(OBJECTIVES)
[a] Answer these questions using the judgment excerpt:
(i) Who served as Advocate General?
(ii) On what date was the hearing held?
(iii) What did the Ministry of Culture refuse to grant BSA?
[b] Reproduce word for word the part of the judgment excerpt from "after hearing the" to "in computer programs.".

Bezpečnostní softwarová asociace – Svaz softwarové ochrany

v

Ministerstvo kultury,

THE COURT (Third Chamber),

composed of K. Lenaerts, President of the Chamber, R. Silva de Lapuerta, G. Arestis (Rapporteur), J. Malenovský and T. von Danwitz, Judges,

Advocate General: Y. Bot,

Registrar: M. Ferreira, Principal Administrator,

having regard to the written procedure and further to the hearing on 2 September 2010,

after considering the observations submitted on behalf of:

–        Bezpečnostní softwarová asociace – Svaz softwarové ochrany, by I. Juřena, advokát,

–        the Czech Government, by M. Smolek and D. Hadroušek, acting as Agents,

–        the Finnish Government, by J. Heliskoski, acting as Agent,

–        the European Commission, by H. Krämer and P. Ondrůšek, acting as Agents,

after hearing the Opinion of the Advocate General at the sitting on 14 October 2010,

gives the following

Judgment

1        This reference for a preliminary ruling concerns the interpretation of Article 1(2) of Council Directive 91/250/EEC of 14 May 1991 on the legal protection of computer programs (OJ 1991 L 122, p. 42) and of Article 3(1) of Directive 2001/29/EC of the European Parliament and of the Council of 22 May 2001 on the harmonisation of certain aspects of copyright and related rights in the information society (OJ 2001 L 167, p. 10).

2        The reference has been made in the course of proceedings between Bezpečnostní softwarová asociace – Svaz softwarové ochrany (Security software association; ‘BSA’) and the Ministerstvo kultury (Ministry of Culture) concerning its refusal to grant BSA authorisation to carry out collective administration of copyrights in computer programs.

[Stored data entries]
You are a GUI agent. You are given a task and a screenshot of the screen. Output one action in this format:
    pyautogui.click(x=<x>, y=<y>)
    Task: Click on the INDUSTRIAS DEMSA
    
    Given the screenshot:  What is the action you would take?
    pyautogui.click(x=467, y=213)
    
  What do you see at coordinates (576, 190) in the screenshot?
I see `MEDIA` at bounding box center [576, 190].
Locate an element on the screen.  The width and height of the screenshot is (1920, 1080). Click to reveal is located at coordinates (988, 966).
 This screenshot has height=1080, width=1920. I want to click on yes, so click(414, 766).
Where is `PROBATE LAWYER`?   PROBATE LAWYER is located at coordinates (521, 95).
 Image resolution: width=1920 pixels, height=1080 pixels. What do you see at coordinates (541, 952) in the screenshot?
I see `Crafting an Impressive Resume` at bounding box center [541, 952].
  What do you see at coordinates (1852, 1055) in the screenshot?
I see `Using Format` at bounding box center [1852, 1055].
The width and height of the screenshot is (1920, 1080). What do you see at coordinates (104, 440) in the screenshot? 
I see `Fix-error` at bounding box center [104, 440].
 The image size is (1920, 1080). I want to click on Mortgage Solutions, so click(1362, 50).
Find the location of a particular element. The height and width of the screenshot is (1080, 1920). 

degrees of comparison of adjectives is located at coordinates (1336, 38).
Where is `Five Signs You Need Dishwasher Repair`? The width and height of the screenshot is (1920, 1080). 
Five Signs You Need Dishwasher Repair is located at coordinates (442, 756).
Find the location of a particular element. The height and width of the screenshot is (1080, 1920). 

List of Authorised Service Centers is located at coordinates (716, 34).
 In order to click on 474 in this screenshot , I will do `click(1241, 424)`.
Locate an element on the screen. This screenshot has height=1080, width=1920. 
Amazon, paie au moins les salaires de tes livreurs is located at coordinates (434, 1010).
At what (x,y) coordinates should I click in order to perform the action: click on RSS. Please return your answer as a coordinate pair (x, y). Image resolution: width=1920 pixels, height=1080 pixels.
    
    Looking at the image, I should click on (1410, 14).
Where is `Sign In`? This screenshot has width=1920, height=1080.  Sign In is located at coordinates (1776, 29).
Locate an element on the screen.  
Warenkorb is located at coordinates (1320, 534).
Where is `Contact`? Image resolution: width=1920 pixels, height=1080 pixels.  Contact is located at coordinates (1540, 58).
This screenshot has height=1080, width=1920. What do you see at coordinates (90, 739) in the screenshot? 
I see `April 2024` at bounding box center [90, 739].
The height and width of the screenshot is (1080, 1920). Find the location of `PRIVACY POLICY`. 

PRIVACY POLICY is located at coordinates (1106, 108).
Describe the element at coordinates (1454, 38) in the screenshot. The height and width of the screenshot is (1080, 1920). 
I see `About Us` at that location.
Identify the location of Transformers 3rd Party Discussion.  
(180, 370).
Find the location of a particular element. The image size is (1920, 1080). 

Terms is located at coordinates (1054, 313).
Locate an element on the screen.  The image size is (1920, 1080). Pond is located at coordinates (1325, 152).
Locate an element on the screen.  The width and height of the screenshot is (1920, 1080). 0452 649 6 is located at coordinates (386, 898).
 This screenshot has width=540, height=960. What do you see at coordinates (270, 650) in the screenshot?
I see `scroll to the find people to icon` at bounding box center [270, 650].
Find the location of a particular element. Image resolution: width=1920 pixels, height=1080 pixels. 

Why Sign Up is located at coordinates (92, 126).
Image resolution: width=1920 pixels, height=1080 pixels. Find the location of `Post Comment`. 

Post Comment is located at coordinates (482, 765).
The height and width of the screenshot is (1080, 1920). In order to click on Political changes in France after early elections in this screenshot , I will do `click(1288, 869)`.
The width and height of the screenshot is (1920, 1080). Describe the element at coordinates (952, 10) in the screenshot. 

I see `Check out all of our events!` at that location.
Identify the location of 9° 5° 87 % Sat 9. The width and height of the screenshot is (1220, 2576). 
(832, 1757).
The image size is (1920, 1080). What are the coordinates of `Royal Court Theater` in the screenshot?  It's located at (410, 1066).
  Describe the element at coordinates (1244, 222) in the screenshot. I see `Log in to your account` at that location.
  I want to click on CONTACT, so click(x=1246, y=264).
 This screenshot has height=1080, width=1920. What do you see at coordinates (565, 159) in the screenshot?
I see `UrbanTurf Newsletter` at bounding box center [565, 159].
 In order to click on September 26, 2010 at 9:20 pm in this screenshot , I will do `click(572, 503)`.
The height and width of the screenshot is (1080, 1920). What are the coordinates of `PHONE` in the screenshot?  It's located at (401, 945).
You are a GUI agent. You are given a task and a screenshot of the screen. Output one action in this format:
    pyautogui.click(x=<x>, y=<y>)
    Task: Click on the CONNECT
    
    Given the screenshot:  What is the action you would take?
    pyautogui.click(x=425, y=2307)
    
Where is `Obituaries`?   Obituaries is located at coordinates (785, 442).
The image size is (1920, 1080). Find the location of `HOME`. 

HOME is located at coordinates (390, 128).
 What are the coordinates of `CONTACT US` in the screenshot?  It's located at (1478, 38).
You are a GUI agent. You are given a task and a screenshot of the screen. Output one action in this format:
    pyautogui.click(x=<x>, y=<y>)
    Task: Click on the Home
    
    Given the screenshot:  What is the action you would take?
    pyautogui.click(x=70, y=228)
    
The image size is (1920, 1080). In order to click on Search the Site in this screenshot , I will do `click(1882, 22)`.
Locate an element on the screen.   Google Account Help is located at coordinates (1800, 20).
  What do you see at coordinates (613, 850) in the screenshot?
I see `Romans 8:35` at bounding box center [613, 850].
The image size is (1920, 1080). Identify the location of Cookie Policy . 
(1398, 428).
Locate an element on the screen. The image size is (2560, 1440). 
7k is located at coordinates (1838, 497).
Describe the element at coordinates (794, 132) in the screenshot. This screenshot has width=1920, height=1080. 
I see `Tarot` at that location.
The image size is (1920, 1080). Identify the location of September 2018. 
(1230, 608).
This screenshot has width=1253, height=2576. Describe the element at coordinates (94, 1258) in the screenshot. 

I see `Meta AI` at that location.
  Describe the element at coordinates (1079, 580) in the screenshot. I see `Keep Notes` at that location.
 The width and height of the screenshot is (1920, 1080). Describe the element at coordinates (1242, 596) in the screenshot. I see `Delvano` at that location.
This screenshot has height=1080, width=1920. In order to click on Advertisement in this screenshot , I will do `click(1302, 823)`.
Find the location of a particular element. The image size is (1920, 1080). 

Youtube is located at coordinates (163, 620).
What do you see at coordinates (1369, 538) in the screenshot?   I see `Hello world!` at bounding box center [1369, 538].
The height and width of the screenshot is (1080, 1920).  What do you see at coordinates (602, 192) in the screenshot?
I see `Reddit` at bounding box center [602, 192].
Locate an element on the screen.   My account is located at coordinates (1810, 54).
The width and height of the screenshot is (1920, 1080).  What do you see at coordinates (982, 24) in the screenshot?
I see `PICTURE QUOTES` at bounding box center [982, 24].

(WRITTEN RESPONSES)
[a]
(i) Y. Bot
(ii) 2 September 2010
(iii) Authorisation to carry out collective administration of copyrights in computer programs

[b]
after hearing the Opinion of the Advocate General at the sitting on 14 October 2010,

gives the following

Judgment

1        This reference for a preliminary ruling concerns the interpretation of Article 1(2) of Council Directive 91/250/EEC of 14 May 1991 on the legal protection of computer programs (OJ 1991 L 122, p. 42) and of Article 3(1) of Directive 2001/29/EC of the European Parliament and of the Council of 22 May 2001 on the harmonisation of certain aspects of copyright and related rights in the information society (OJ 2001 L 167, p. 10).

2        The reference has been made in the course of proceedings between Bezpečnostní softwarová asociace – Svaz softwarové ochrany (Security software association; ‘BSA’) and the Ministerstvo kultury (Ministry of Culture) concerning its refusal to grant BSA authorisation to carry out collective administration of copyrights in computer programs.